Just a few hours south of the city – and just off the road to Ngorongoro – is Amboseli, which arguably provides the finest photo op in all of Africa. This national park lies in the shadow of mighty Mount Kilimanjaro; take a game drive into its rich swathe of swamps, wetlands, forests and grasslands to marvel at troupes of elephants parading in front of the 5,895-metre peak.

There’s plenty more to see in Amboseli – from Cape buffalo and cheetah to around 600 bird species – and its highlights can be included in a round trip from Nairobi of the classic parks, with transfers by road, in less than two weeks. This is also a good place to learn about the rich heritage and current lifestyles of the indigenous peoples of East Africa, particularly the Maasai, who live and herd cattle around the park, and who have shared their lands with the lions for centuries.

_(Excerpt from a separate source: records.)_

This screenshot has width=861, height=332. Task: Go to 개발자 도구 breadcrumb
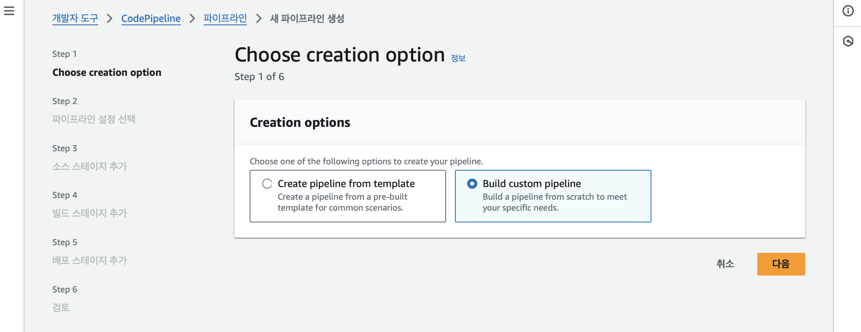(x=75, y=19)
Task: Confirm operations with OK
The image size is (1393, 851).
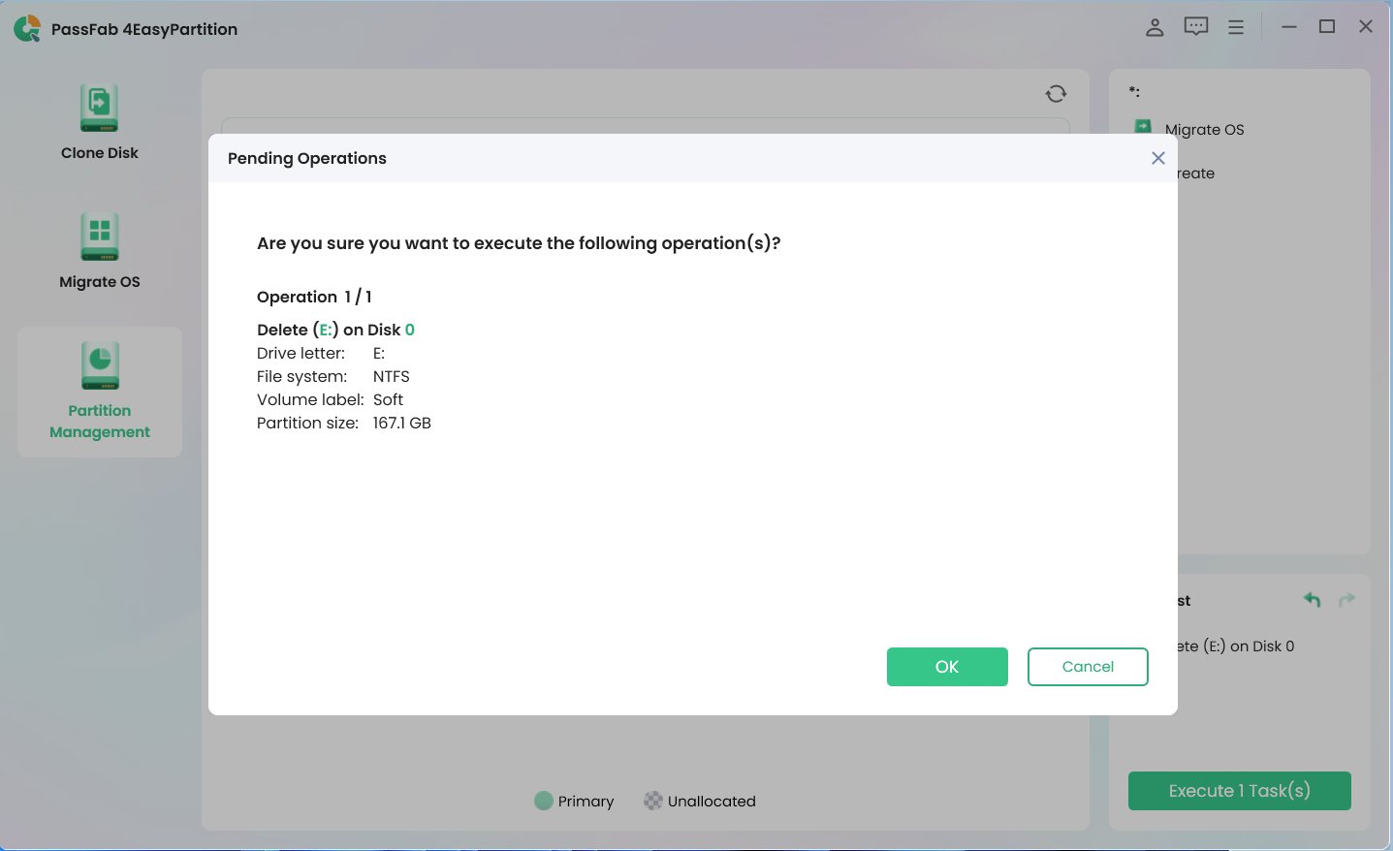Action: (x=946, y=667)

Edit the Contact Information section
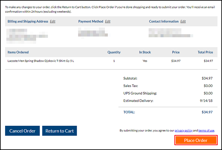[x=183, y=21]
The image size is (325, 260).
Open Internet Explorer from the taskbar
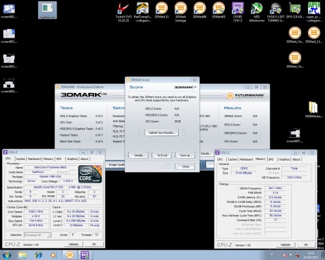coord(38,255)
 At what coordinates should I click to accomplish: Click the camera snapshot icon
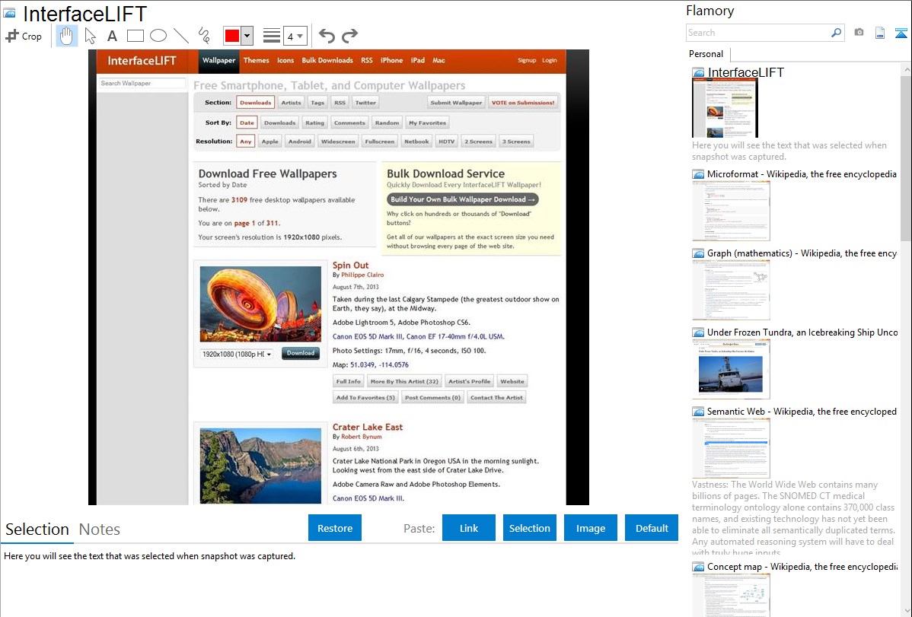(x=859, y=33)
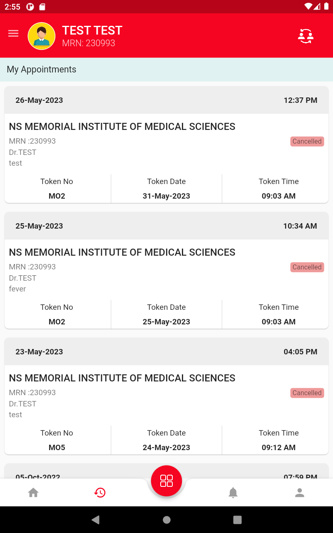The height and width of the screenshot is (533, 333).
Task: Tap the user avatar picture
Action: click(x=42, y=36)
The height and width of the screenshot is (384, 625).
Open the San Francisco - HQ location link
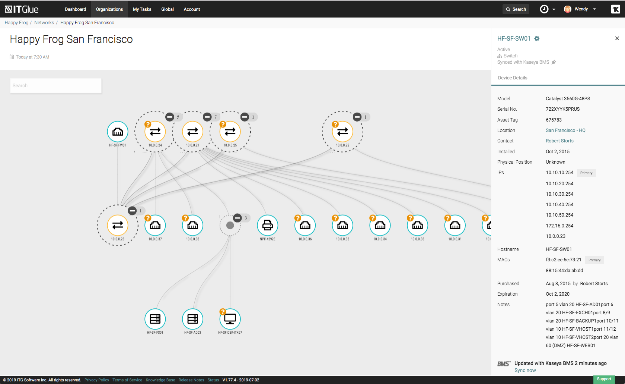point(565,130)
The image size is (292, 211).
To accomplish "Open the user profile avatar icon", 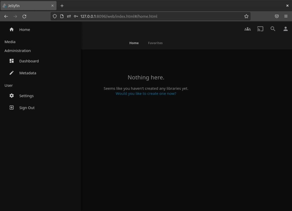I will tap(285, 29).
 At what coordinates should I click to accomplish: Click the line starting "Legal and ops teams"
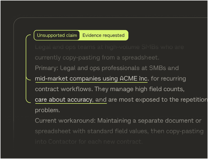tap(109, 47)
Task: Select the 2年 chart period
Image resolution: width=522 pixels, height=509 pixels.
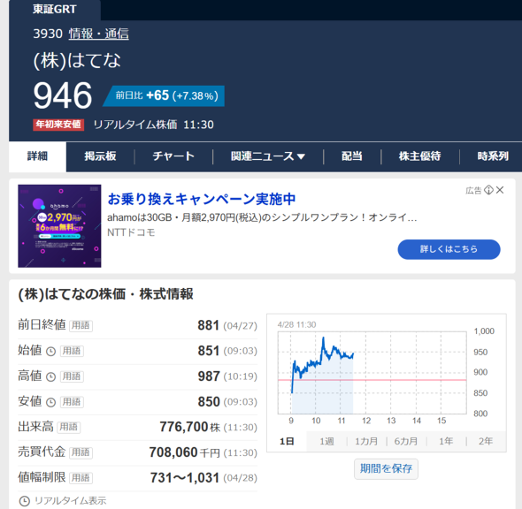Action: click(486, 441)
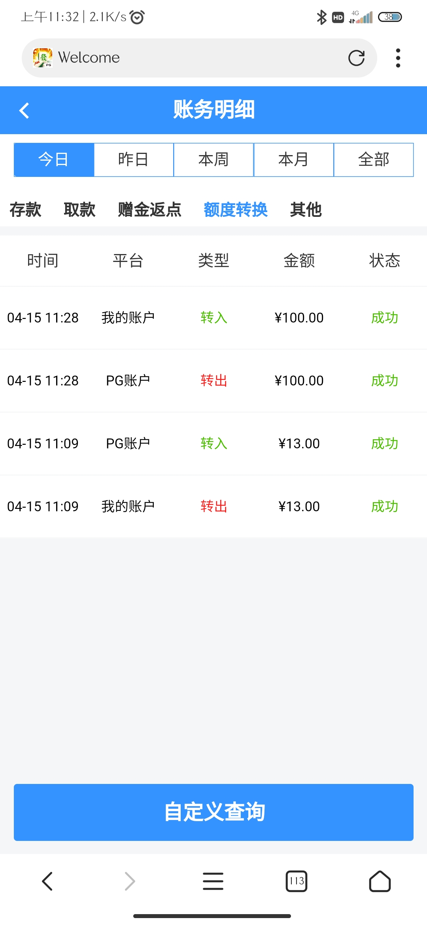Open the browser three-dot menu
The image size is (427, 926).
[398, 58]
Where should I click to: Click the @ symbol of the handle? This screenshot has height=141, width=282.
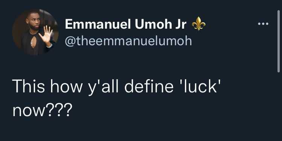pos(69,41)
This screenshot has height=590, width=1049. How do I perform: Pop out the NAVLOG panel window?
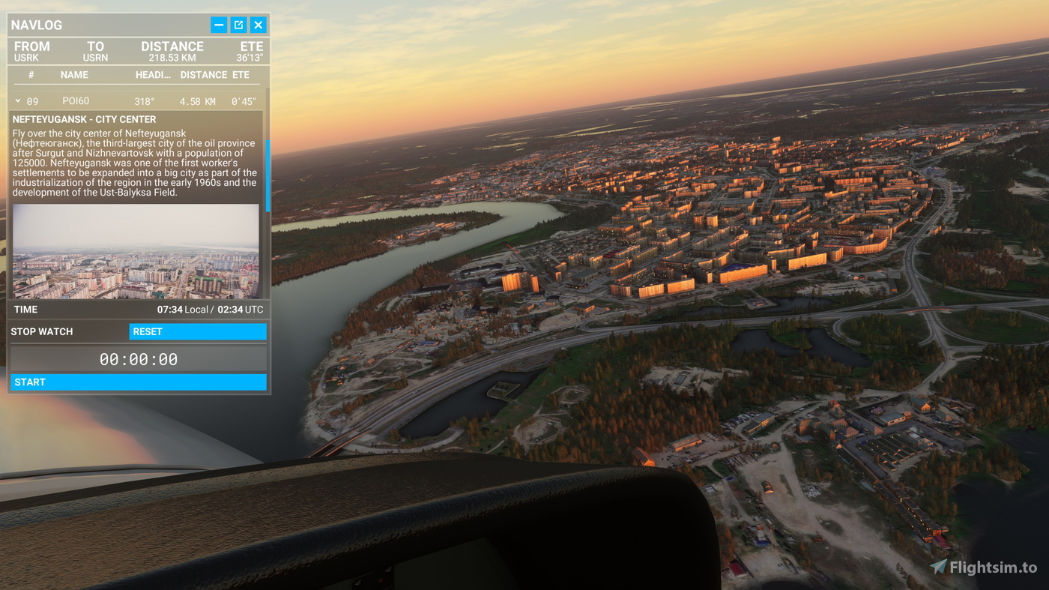[x=238, y=25]
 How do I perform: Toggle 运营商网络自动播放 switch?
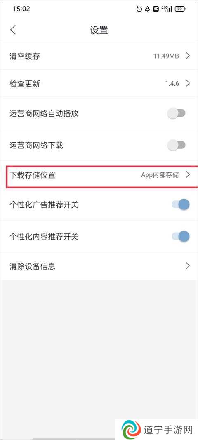(x=177, y=113)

Tanzania lies just beyond Amboseli. Travelling on from the park, across the border, squeezing between the peaks of Kilimanjaro and the 4,565-metre Mount Meru, the Great Rift Valley continues to unfurl. Here you might see antelope prancing between the tussocks, trees heavy with weaverbird nests, lush coffee plantations and fields dotted with bulbous baobab trees.

Eventually you’ll reach Ngorongoro Crater. Over 20km wide and 600 metres deep, this UNESCO-listed volcanic feature is a showpiece for Mother Nature, featuring a cast of some 30,000 creatures. Driving over the rim to the crater floor, this is probably the best chance you’ll ever have of seeing the Big Five (lion, leopard, elephant, rhino and buffalo) in a single day. There are endangered black rhinos nibbling the grasses, portly hippos wallowing in the pools and black-maned lions lazing in the shade. Pause for a picnic and you might be entertained by a dazzle of zebra or a cackle of spotted hyena.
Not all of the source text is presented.